- _EXERCISE OBJECTIVE_: Could you extract every entry below and reproduce it exactly?

- _MATERIAL FOR THIS TASK_:
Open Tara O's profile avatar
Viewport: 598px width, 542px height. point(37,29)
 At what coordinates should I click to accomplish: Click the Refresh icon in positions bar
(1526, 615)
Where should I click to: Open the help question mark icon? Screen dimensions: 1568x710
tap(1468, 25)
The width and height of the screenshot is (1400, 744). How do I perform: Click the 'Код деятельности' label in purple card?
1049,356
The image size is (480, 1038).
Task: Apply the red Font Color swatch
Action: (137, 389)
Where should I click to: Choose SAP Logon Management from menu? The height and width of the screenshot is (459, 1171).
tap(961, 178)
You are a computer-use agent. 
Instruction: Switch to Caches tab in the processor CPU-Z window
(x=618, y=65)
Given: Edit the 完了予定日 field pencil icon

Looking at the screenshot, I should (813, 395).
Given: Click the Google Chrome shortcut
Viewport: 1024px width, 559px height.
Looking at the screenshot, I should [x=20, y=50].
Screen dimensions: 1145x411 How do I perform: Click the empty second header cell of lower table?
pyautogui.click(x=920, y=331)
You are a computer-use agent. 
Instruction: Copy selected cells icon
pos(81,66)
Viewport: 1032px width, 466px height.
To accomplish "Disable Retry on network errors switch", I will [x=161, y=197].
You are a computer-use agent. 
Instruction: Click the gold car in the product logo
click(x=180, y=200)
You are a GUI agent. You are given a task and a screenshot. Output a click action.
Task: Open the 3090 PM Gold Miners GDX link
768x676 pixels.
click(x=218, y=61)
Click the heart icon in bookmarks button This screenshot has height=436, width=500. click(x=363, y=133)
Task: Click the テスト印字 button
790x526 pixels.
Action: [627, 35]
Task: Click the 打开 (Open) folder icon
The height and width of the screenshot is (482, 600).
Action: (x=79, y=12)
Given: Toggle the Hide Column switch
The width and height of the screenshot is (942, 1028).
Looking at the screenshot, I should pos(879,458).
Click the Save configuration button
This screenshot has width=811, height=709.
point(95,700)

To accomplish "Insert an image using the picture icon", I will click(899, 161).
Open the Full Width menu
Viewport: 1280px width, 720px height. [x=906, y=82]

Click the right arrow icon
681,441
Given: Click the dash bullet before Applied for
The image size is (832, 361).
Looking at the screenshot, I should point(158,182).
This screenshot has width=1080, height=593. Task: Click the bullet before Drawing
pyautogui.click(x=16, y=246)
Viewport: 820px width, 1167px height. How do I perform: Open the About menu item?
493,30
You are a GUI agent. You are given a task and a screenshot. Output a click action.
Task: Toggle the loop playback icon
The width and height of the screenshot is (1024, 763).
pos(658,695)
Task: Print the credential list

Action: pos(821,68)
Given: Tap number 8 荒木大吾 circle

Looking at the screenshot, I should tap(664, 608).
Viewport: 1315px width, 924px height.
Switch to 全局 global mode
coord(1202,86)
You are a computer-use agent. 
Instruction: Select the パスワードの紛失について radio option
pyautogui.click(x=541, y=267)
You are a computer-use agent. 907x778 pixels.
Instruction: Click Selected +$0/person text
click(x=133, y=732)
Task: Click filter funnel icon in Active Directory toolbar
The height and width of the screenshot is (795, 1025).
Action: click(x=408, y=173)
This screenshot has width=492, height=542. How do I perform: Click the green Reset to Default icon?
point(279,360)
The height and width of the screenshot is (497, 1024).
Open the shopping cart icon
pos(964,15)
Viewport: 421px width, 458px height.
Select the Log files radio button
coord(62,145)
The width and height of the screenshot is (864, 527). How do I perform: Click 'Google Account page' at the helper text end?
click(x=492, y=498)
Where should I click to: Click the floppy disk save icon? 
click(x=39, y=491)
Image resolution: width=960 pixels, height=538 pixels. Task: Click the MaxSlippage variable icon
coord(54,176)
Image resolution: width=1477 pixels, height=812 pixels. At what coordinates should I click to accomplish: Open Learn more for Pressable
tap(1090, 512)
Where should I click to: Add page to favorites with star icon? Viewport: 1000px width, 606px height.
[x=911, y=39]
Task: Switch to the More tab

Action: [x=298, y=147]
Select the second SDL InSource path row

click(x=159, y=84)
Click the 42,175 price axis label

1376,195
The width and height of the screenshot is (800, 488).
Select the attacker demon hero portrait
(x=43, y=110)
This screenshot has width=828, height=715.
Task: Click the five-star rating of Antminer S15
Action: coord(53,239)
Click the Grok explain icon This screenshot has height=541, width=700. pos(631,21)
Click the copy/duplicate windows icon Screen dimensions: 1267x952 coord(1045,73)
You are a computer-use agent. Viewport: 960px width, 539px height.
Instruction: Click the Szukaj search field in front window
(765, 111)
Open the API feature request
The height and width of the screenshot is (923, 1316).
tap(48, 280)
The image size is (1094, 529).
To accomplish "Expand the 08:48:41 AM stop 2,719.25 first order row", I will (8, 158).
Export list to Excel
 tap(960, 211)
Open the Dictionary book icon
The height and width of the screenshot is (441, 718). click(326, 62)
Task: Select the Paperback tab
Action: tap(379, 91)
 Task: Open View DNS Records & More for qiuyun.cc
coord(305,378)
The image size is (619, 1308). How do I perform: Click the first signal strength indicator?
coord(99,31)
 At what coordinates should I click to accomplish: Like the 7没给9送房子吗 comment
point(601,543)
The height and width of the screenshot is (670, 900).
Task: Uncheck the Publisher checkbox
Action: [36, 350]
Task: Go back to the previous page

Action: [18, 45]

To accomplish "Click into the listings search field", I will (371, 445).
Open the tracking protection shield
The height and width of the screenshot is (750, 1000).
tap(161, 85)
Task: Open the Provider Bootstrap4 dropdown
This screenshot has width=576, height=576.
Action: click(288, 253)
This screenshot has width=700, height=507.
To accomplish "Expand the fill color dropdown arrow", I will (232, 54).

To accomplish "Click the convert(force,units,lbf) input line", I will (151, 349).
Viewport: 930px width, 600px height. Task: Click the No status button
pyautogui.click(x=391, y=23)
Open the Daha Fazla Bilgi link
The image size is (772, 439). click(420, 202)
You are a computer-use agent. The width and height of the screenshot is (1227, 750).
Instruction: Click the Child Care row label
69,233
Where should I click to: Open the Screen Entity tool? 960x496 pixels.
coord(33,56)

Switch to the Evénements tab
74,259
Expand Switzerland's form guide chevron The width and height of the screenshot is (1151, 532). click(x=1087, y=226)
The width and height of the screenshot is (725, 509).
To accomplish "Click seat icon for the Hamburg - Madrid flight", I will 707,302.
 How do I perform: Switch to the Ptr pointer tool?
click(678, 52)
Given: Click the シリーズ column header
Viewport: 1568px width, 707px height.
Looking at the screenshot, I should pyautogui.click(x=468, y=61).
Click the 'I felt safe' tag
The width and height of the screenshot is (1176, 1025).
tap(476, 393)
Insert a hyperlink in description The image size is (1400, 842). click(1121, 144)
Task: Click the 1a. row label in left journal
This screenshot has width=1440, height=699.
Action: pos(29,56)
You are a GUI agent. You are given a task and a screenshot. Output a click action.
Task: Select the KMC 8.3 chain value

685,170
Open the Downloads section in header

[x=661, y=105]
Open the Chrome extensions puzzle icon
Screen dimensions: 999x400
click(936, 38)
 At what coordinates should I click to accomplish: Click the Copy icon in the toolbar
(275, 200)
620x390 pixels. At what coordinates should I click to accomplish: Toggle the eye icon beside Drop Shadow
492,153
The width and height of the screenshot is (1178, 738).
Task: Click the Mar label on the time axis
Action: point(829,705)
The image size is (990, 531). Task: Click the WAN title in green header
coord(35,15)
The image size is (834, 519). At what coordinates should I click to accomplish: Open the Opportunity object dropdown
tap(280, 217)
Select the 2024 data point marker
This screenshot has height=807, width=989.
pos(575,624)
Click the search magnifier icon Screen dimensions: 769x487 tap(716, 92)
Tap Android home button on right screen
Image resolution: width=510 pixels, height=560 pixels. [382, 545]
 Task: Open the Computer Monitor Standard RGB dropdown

- _OUTPUT BELOW_:
Open Tara O's profile avatar
Viewport: 598px width, 542px height. point(37,29)
 At what coordinates should I click to accomplish: Click the Refresh icon in positions bar
(1526, 615)
Where should I click to: Open the help question mark icon? Screen dimensions: 1568x710
tap(1468, 25)
The width and height of the screenshot is (1400, 744). How do I perform: Click the 'Код деятельности' label in purple card?
1049,356
The image size is (480, 1038).
Task: Apply the red Font Color swatch
Action: (137, 389)
Where should I click to: Choose SAP Logon Management from menu? The height and width of the screenshot is (459, 1171).
tap(961, 178)
You are a computer-use agent. 
Instruction: Switch to Caches tab in the processor CPU-Z window
(x=618, y=65)
Given: Edit the 完了予定日 field pencil icon

Looking at the screenshot, I should (813, 395).
Given: Click the Google Chrome shortcut
Viewport: 1024px width, 559px height.
Looking at the screenshot, I should [x=20, y=50].
Screen dimensions: 1145x411 How do I perform: Click the empty second header cell of lower table?
pyautogui.click(x=920, y=331)
You are a computer-use agent. 
Instruction: Copy selected cells icon
pos(81,66)
Viewport: 1032px width, 466px height.
To accomplish "Disable Retry on network errors switch", I will [x=161, y=197].
You are a computer-use agent. 
Instruction: Click the gold car in the product logo
click(x=180, y=200)
You are a GUI agent. You are given a task and a screenshot. Output a click action.
Task: Open the 3090 PM Gold Miners GDX link
768x676 pixels.
click(x=218, y=61)
Click the heart icon in bookmarks button This screenshot has height=436, width=500. click(x=363, y=133)
Task: Click the テスト印字 button
790x526 pixels.
Action: [627, 35]
Task: Click the 打开 (Open) folder icon
The height and width of the screenshot is (482, 600).
Action: (x=79, y=12)
Given: Toggle the Hide Column switch
The width and height of the screenshot is (942, 1028).
Looking at the screenshot, I should pos(879,458).
Click the Save configuration button
This screenshot has width=811, height=709.
point(95,700)

To accomplish "Insert an image using the picture icon", I will click(899, 161).
Open the Full Width menu
Viewport: 1280px width, 720px height. [x=906, y=82]

Click the right arrow icon
681,441
Given: Click the dash bullet before Applied for
The image size is (832, 361).
Looking at the screenshot, I should point(158,182).
This screenshot has width=1080, height=593. Task: Click the bullet before Drawing
pyautogui.click(x=16, y=246)
Viewport: 820px width, 1167px height. How do I perform: Open the About menu item?
493,30
You are a GUI agent. You are given a task and a screenshot. Output a click action.
Task: Toggle the loop playback icon
The width and height of the screenshot is (1024, 763).
pos(658,695)
Task: Print the credential list

Action: pos(821,68)
Given: Tap number 8 荒木大吾 circle

Looking at the screenshot, I should tap(664, 608).
Viewport: 1315px width, 924px height.
Switch to 全局 global mode
coord(1202,86)
You are a computer-use agent. 
Instruction: Select the パスワードの紛失について radio option
pyautogui.click(x=541, y=267)
You are a computer-use agent. 907x778 pixels.
Instruction: Click Selected +$0/person text
click(x=133, y=732)
Task: Click filter funnel icon in Active Directory toolbar
The height and width of the screenshot is (795, 1025).
Action: click(x=408, y=173)
This screenshot has width=492, height=542. How do I perform: Click the green Reset to Default icon?
point(279,360)
The height and width of the screenshot is (497, 1024).
Open the shopping cart icon
pos(964,15)
Viewport: 421px width, 458px height.
Select the Log files radio button
coord(62,145)
The width and height of the screenshot is (864, 527). How do I perform: Click 'Google Account page' at the helper text end?
click(x=492, y=498)
Where should I click to: Click the floppy disk save icon? 
click(x=39, y=491)
Image resolution: width=960 pixels, height=538 pixels. Task: Click the MaxSlippage variable icon
coord(54,176)
Image resolution: width=1477 pixels, height=812 pixels. At what coordinates should I click to accomplish: Open Learn more for Pressable
tap(1090, 512)
Where should I click to: Add page to favorites with star icon? Viewport: 1000px width, 606px height.
[x=911, y=39]
Task: Switch to the More tab

Action: [x=298, y=147]
Select the second SDL InSource path row

click(x=159, y=84)
Click the 42,175 price axis label

1376,195
The width and height of the screenshot is (800, 488).
Select the attacker demon hero portrait
(x=43, y=110)
This screenshot has width=828, height=715.
Task: Click the five-star rating of Antminer S15
Action: coord(53,239)
Click the Grok explain icon This screenshot has height=541, width=700. pos(631,21)
Click the copy/duplicate windows icon Screen dimensions: 1267x952 coord(1045,73)
You are a computer-use agent. Viewport: 960px width, 539px height.
Instruction: Click the Szukaj search field in front window
(765, 111)
Open the API feature request
The height and width of the screenshot is (923, 1316).
tap(48, 280)
The image size is (1094, 529).
To accomplish "Expand the 08:48:41 AM stop 2,719.25 first order row", I will (8, 158).
Export list to Excel
 tap(960, 211)
Open the Dictionary book icon
The height and width of the screenshot is (441, 718). click(326, 62)
Task: Select the Paperback tab
Action: tap(379, 91)
 Task: Open View DNS Records & More for qiuyun.cc
coord(305,378)
The image size is (619, 1308). How do I perform: Click the first signal strength indicator?
coord(99,31)
 At what coordinates should I click to accomplish: Like the 7没给9送房子吗 comment
point(601,543)
The height and width of the screenshot is (670, 900).
Task: Uncheck the Publisher checkbox
Action: [36, 350]
Task: Go back to the previous page

Action: [18, 45]

To accomplish "Click into the listings search field", I will (371, 445).
Open the tracking protection shield
The height and width of the screenshot is (750, 1000).
tap(161, 85)
Task: Open the Provider Bootstrap4 dropdown
This screenshot has width=576, height=576.
Action: click(288, 253)
This screenshot has width=700, height=507.
To accomplish "Expand the fill color dropdown arrow", I will (232, 54).

To accomplish "Click the convert(force,units,lbf) input line", I will (151, 349).
Viewport: 930px width, 600px height. Task: Click the No status button
pyautogui.click(x=391, y=23)
Open the Daha Fazla Bilgi link
The image size is (772, 439). click(420, 202)
You are a computer-use agent. The width and height of the screenshot is (1227, 750).
Instruction: Click the Child Care row label
69,233
Where should I click to: Open the Screen Entity tool? 960x496 pixels.
coord(33,56)

Switch to the Evénements tab
74,259
Expand Switzerland's form guide chevron The width and height of the screenshot is (1151, 532). click(x=1087, y=226)
The width and height of the screenshot is (725, 509).
To accomplish "Click seat icon for the Hamburg - Madrid flight", I will 707,302.
 How do I perform: Switch to the Ptr pointer tool?
click(678, 52)
Given: Click the シリーズ column header
Viewport: 1568px width, 707px height.
Looking at the screenshot, I should pyautogui.click(x=468, y=61).
Click the 'I felt safe' tag
The width and height of the screenshot is (1176, 1025).
tap(476, 393)
Insert a hyperlink in description The image size is (1400, 842). click(1121, 144)
Task: Click the 1a. row label in left journal
This screenshot has width=1440, height=699.
Action: pos(29,56)
You are a GUI agent. You are given a task and a screenshot. Output a click action.
Task: Select the KMC 8.3 chain value

685,170
Open the Downloads section in header

[x=661, y=105]
Open the Chrome extensions puzzle icon
Screen dimensions: 999x400
click(936, 38)
 At what coordinates should I click to accomplish: Click the Copy icon in the toolbar
(275, 200)
620x390 pixels. At what coordinates should I click to accomplish: Toggle the eye icon beside Drop Shadow
492,153
The width and height of the screenshot is (1178, 738).
Task: Click the Mar label on the time axis
Action: point(829,705)
The image size is (990, 531). Task: Click the WAN title in green header
coord(35,15)
The image size is (834, 519). At what coordinates should I click to accomplish: Open the Opportunity object dropdown
tap(280, 217)
Select the 2024 data point marker
This screenshot has height=807, width=989.
pos(575,624)
Click the search magnifier icon Screen dimensions: 769x487 tap(716, 92)
Tap Android home button on right screen
Image resolution: width=510 pixels, height=560 pixels. [382, 545]
 Task: Open the Computer Monitor Standard RGB dropdown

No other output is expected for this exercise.